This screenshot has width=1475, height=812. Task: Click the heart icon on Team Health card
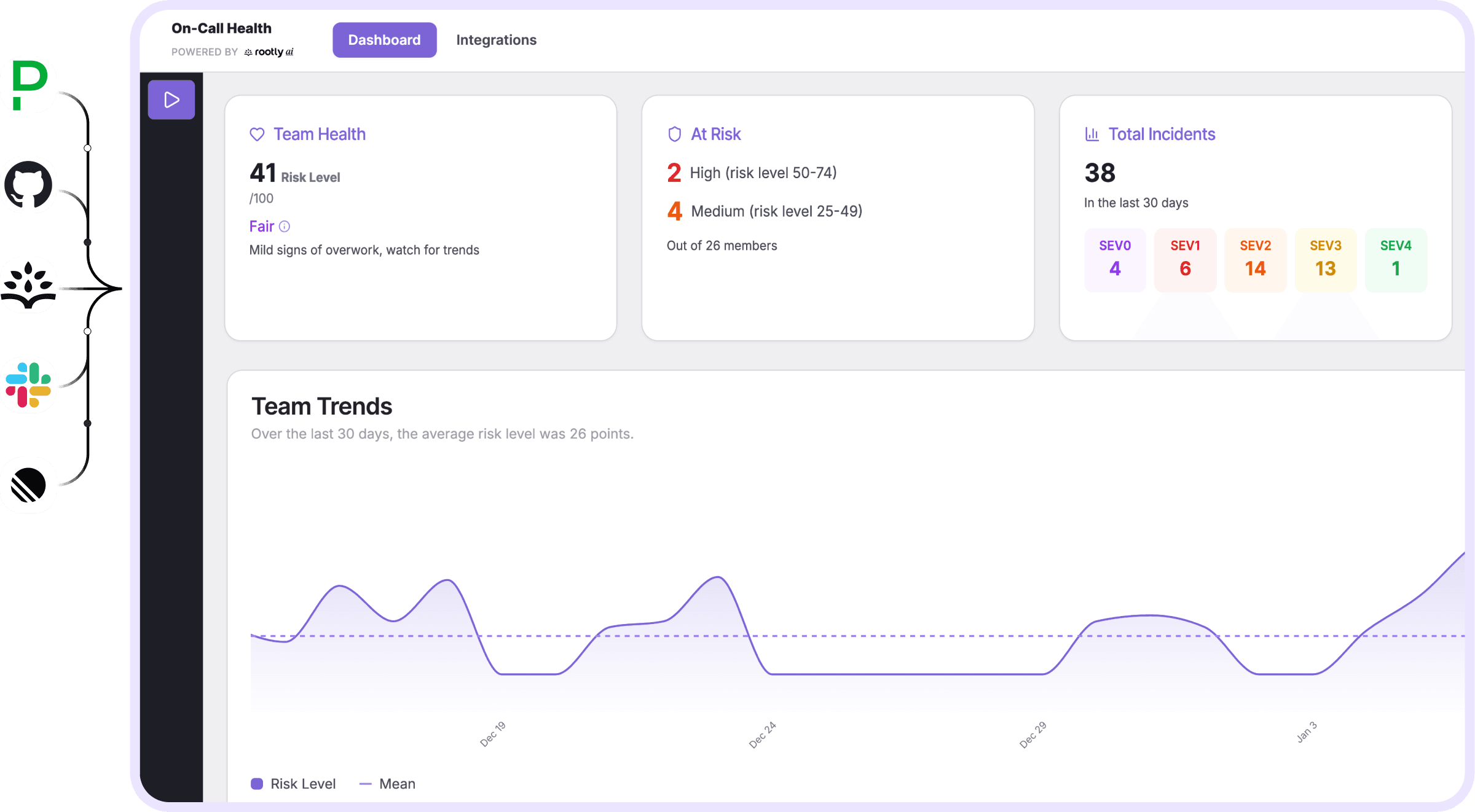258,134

==

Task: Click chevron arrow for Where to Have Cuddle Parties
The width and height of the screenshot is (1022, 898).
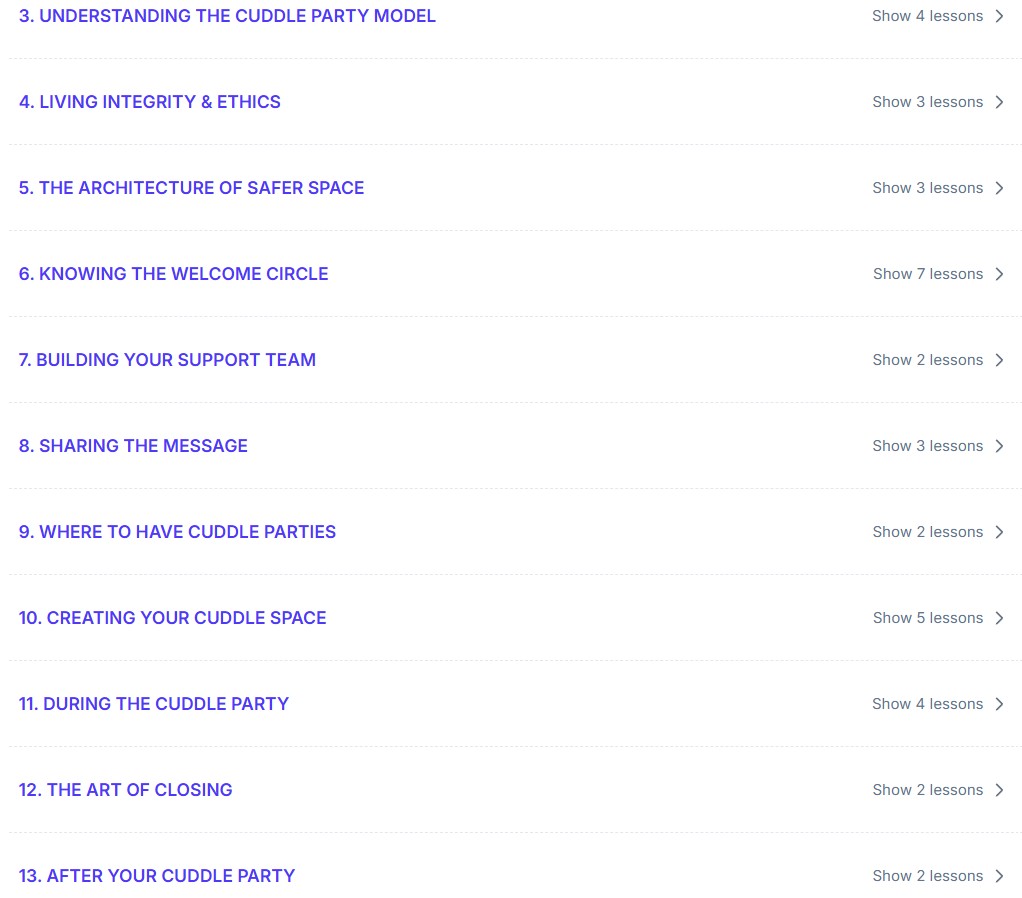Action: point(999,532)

YOUR OBJECTIVE :: Count the lines of the listing above that contain the string "height", treating uppercase and lowercase as different, and reply with the number alone.

WRITTEN RESPONSE :: 2